Page text
****
Backwards compatibility is more of a convenience thing for me. It wouldn't be an issue if I had a seperate room for gaming, but I don't so the consoles I have accumulated over the years take up space.


----------



## Charlotte D. Kurisu (Jun 21, 2015)

Canute87 said:


> Exclusives matter khris, If I implied otherwise I'm sorry.
> 
> Exclusives just aren't a substitute for third party games. Nintendo being able to keep it up for as long as they did and are doing is nothing short of extraordinary.



It means dem exclusives are GOAT. 

teh last guardian will probably be the most selling exclusive (for consoles) this gen out of interest and hype alone tho.  



> But as it is A company like Nintendo is still just one company and it is impossible for them to compete against the entire market and expect to come out in a good position.
> 
> Ubisoft, EA(bleh), Rockstar, among others are all capable of building solid franchises and making great games.  At at this point there just isn't anything in nintendo games that you "can't find anywhere else".  Not this generation, not anymore.



Well it's more of a personal taste for me. But I like my games full of content and colorful visuals. Apart from a few gems in other consoles this gen, Nintendo basically offers me that fix. 



> Let me ask you this, if you only could chose one console to play games on and which meant you couldn't play games on any other console.
****
Supplied information
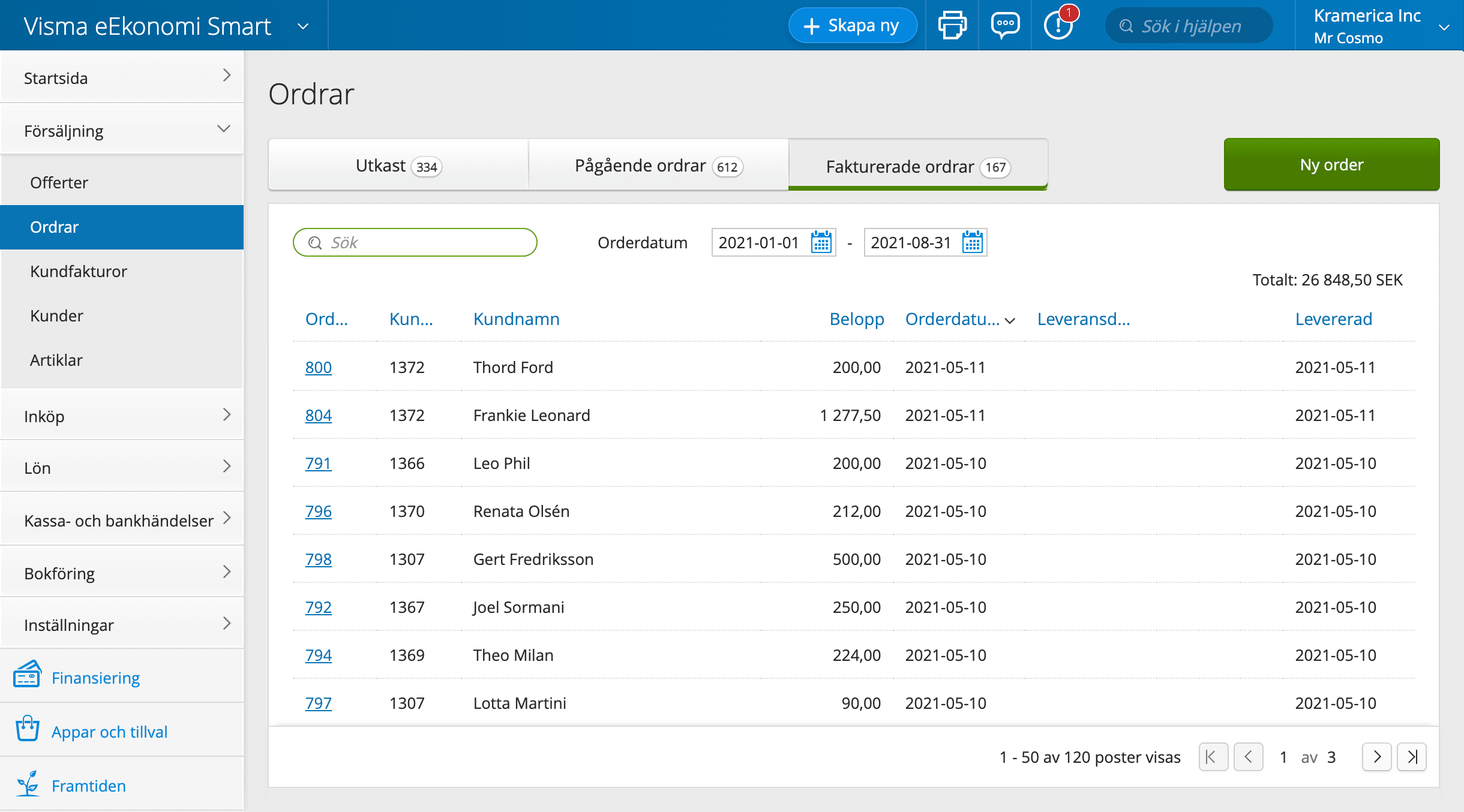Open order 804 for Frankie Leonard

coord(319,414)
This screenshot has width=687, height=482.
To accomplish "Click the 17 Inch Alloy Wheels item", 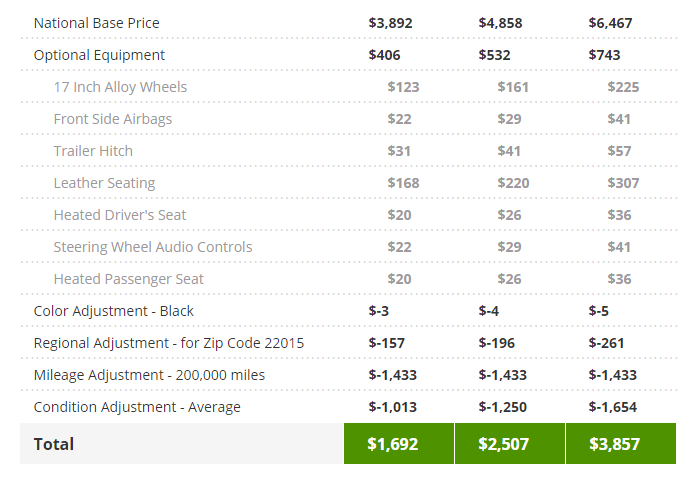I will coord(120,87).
****
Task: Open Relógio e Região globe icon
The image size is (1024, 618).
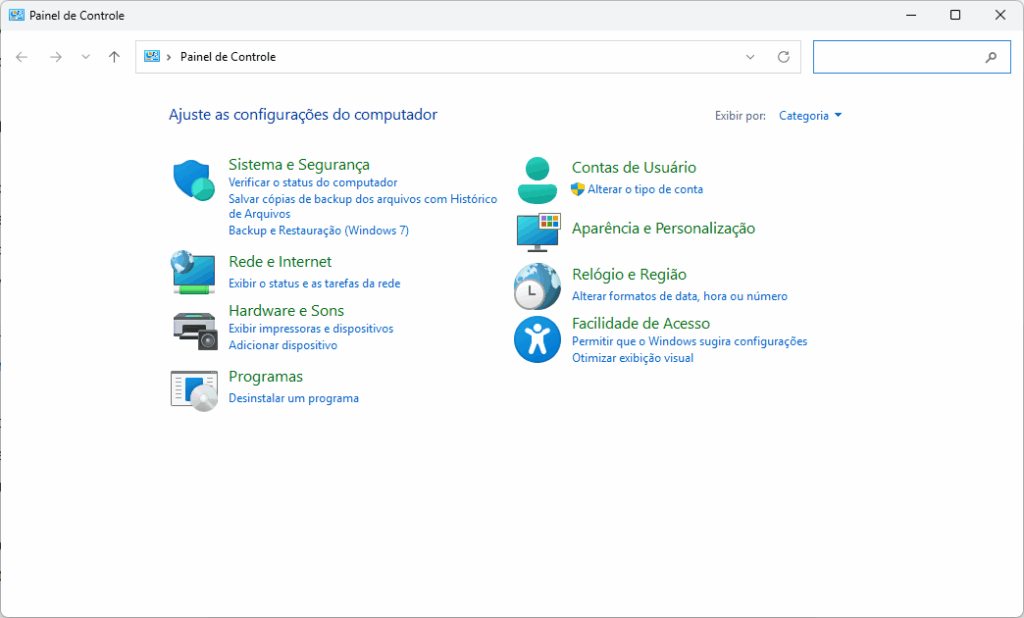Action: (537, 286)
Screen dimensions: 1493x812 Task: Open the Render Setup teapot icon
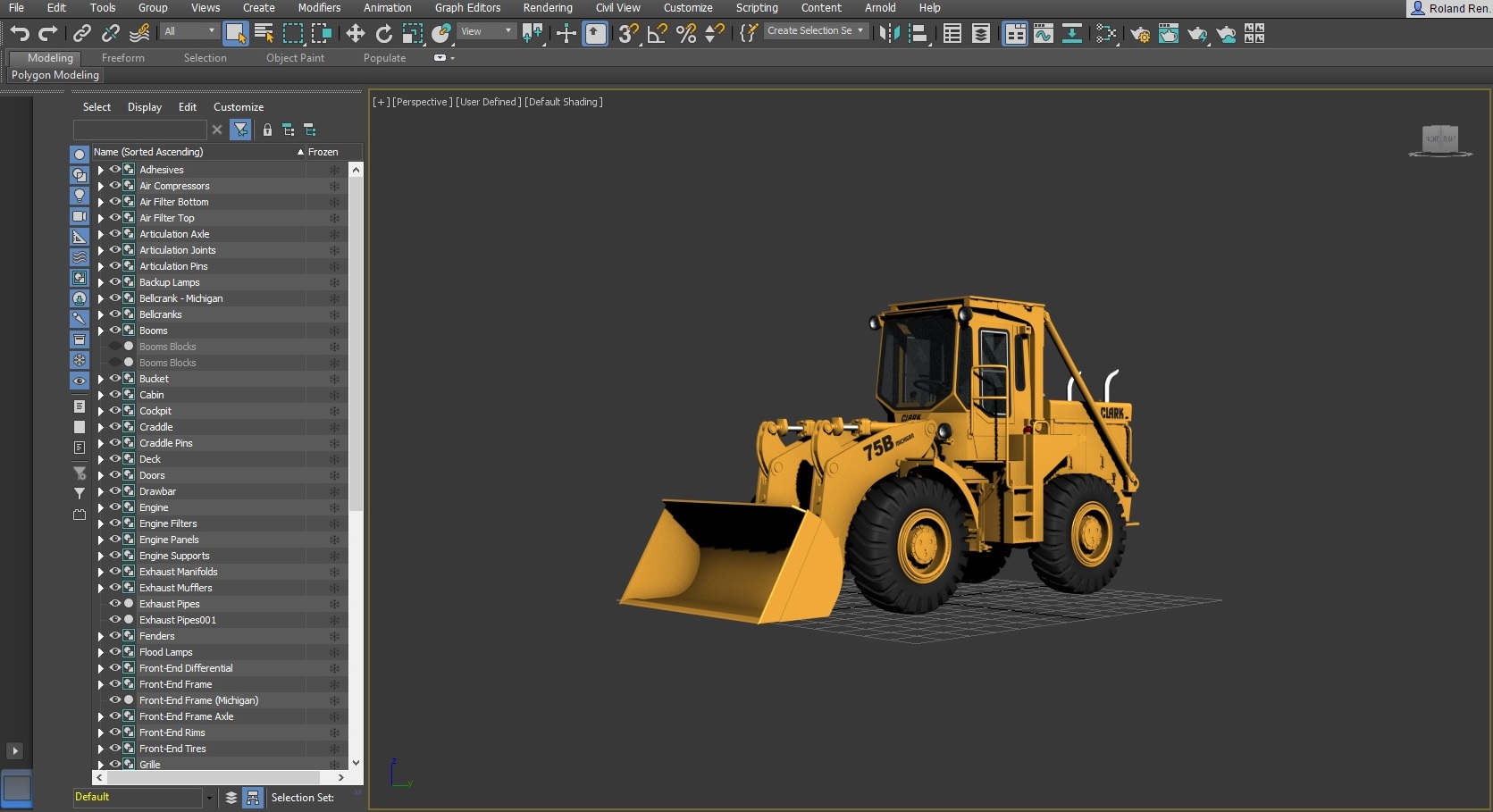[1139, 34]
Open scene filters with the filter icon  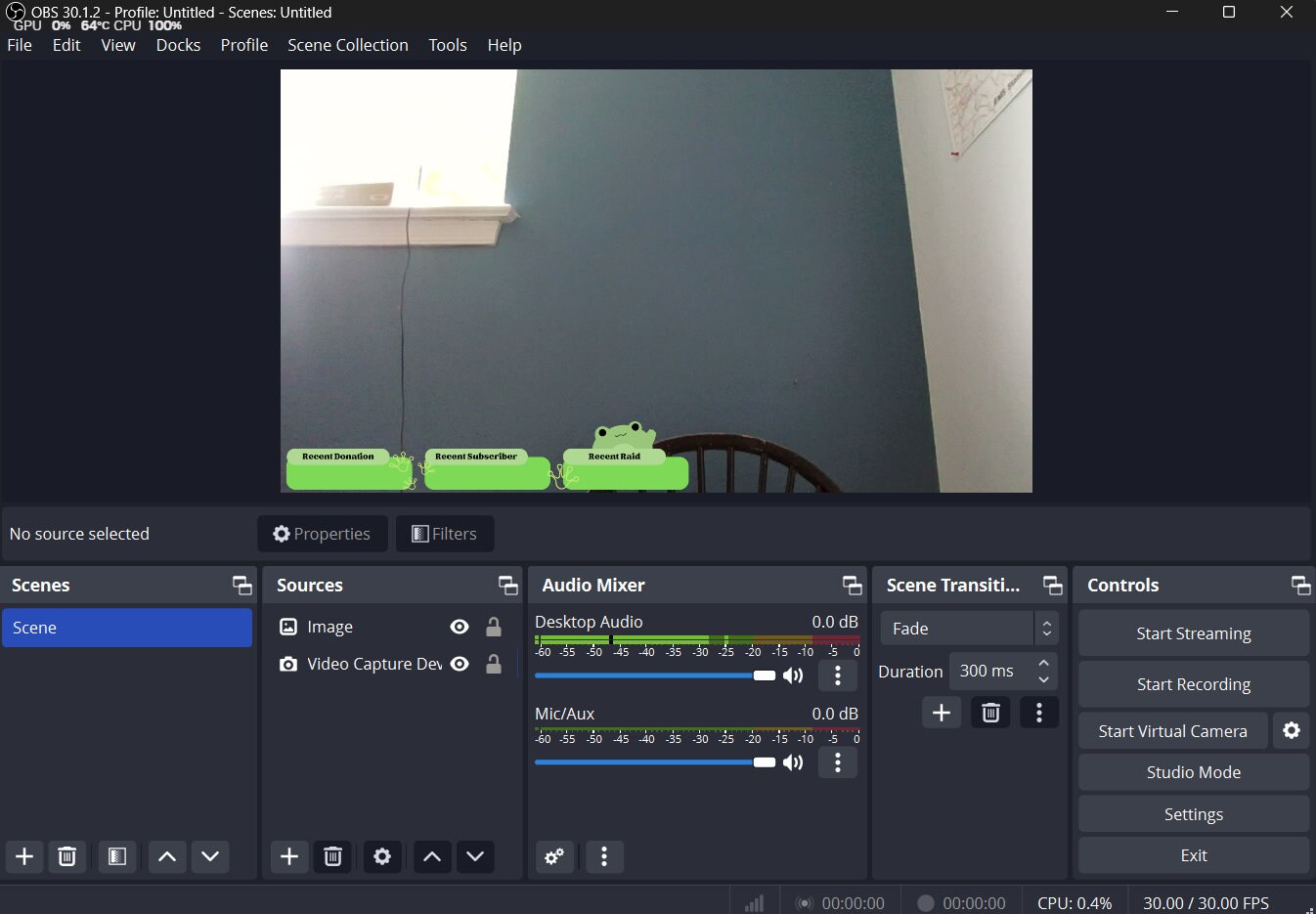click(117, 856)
****
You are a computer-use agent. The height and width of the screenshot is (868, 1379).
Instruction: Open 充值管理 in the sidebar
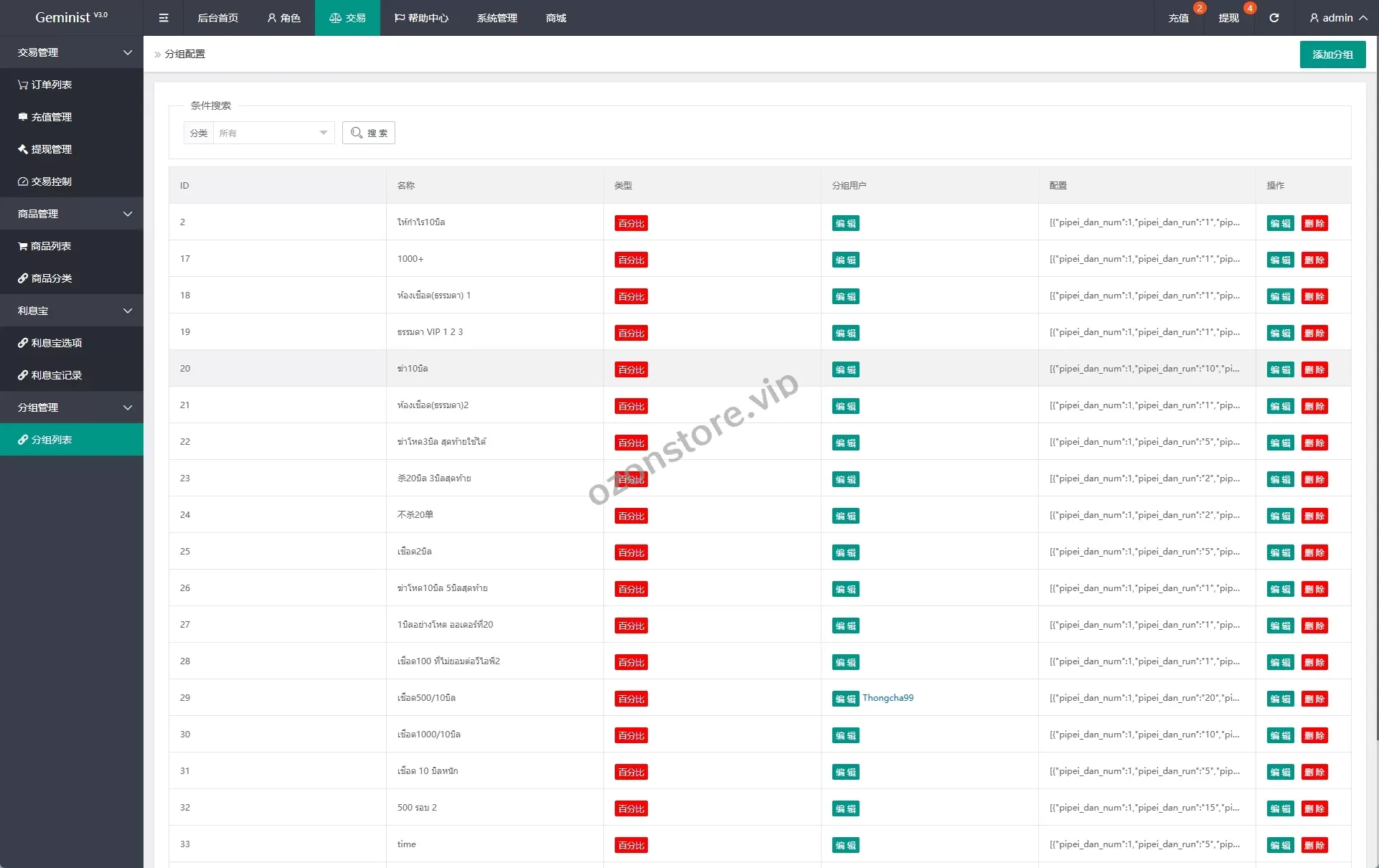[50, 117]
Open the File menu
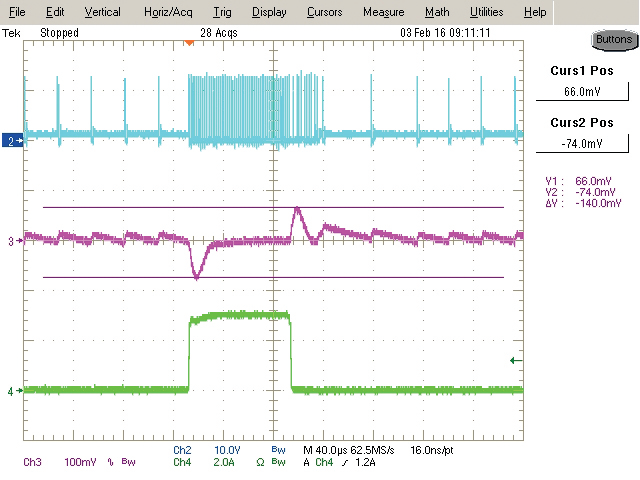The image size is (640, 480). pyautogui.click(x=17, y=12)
****
Actions to take
**a.** In the forum thread about console exclusives, which game does Charlotte D. Kurisu expect to become the best-selling console exclusive of this generation?
**b.** Go on with the forum thread about console exclusives from the point where it stops.

Task answers
**a.** The Last Guardian.

**b.**
> 
> What would you prefer?  Would you be willing to say that one nintendo game is worth 3 or four other third party games?



I'm not the right person to answer this question. My taste is very niche. Considering the WiiU has two of my favorite games of all time(Bayonetta 1+2) I'll gladly pick it over the others. Even if I wont get to play DMC4SE


----------



## Utopia Realm (Jun 21, 2015)

Deathbringerpt said:


> What the fuck? There's a Portal Lego game being made?
> 
> How the fuck did that get under the radar.



Sounds iffy but if done right and with multiplayer could be amaing as fuck (Though I doubt the last one would be put in ).


----------



## Kira Yamato (Jun 21, 2015)

Nintendo has made a series of missteps concerning the WiiU. Lack of Third party support can be considered one of them but truth be told, I couldn't care less about that since I turn to Nintendo for their First Party Titles. 

Thankfully, I choose to own multiple consoles for their games, but if I had to choose one console, I'd have a hard time. I'd give a slight edge to Sony solely on Persona and nothing else. Well, having a built in Ethernet port that allows smooth online game play as well as streaming shows is also a plus.

However, if I set aside my own personal taste, the masses seem to enjoy third party titles that span genres such as first person shooters, sports, and racing games which is putting Nintendo in an awkward position. If Nintendo wants to position themselves as a complimentary console they better have the games to back it up and can't leave it's user base with long droughts in between releases.


----------



## Canute87 (Jun 21, 2015)

Kira Yamato said:


> Nintendo has made a series of missteps concerning the WiiU. Lack of Third party support can be considered one of them but truth be told, I couldn't care less about that since I turn to Nintendo for their First Party Titles.
> 
> Thankfully, I choose to own multiple consoles for their games, but if I had to choose one console, I'd have a hard time. I'd give a slight edge to Sony solely on Persona and nothing else. Well, having a built in Ethernet port that allows smooth online game play as well as streaming shows is also a plus.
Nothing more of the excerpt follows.